I’m not sure exactly what’s going on with e-reads.com . None of the links on their site are active. It could be that I just arrived before they were ready to do business. But their slogan “Bringing back the books you love by authors you remember,” has a certain ring, don’t you think. And some of their product is available now, even though their site isn’t, with capable authors like Fritz Leiber, R. A. McAvoy and Susan Schwartz.
exit
At the start of the twenty-first century, editors and publishers may well feel as though they are laboring under the famous Chinese curse, “May you live in interesting times.” It seems clear that the once staid publishing industry is in the midst of a revolution. As in any revolution, casualties are inevitable. It's likely that some of the new e-publishers may not survive. Similarly it may be that some of the dinosaurs of print may go extinct, if they do not adapt to the changing digital environment.
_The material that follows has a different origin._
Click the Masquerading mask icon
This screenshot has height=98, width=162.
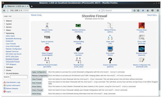79,37
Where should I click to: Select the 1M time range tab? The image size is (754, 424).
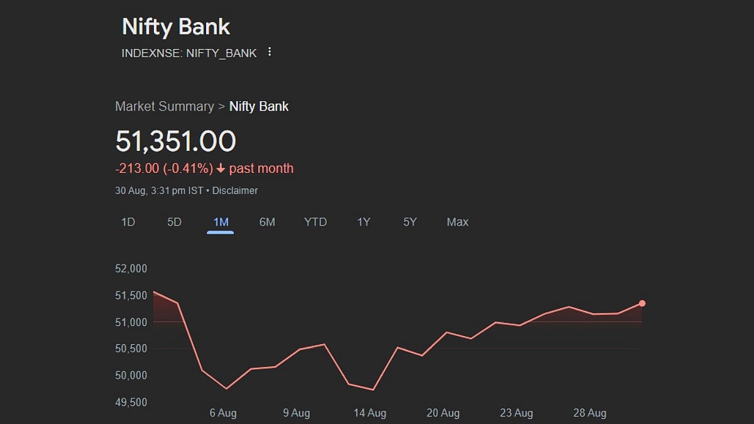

Perhaps the most difficult problem e-publishers will face is finding a way to make money selling fiction on the net. Information wants to be free, or so they say. And if it isn’t free, any number of netizens are willing to find ways to set it free. Hackers and data pirates have some print publishers scared silly. Sure you can xerox a novel if you have a copier and a couple of hours, but who is going to go to all that trouble? But in a matter of minutes you can burn the complete works of Shakespeare onto a CD-ROM or send it through your broadband connection to Osaka, Oslo and Oshkosh.
Writers too will face challenges. Will we see a kinder, gentler online publishing industry, one that is less driven by a best seller mentality? A publisher of ebooks has no need of a warehouse or a distribution system that deals with moving atoms from here to there. She can afford patience with a book, giving it time to find its audience. But then how will ebooks find their audiences? Even if only a fraction of the greatest hits of the science fiction backlist becomes available, it will flood a market which already offers far, far too many choices. Is a new writer, promising but not yet in full cry, going to be able to compete against the collected works of Robert A. Heinlein?
What? You weren't expecting me to come up with the answers to these Big Questions, were you? If you were, it's a good thing I'm just about out of room for this installment. Besides, I'm better at reporting than punditry.
I'm just sitting here with my fingers curled over the keyboard, waiting for the next interesting site to jump off the screen.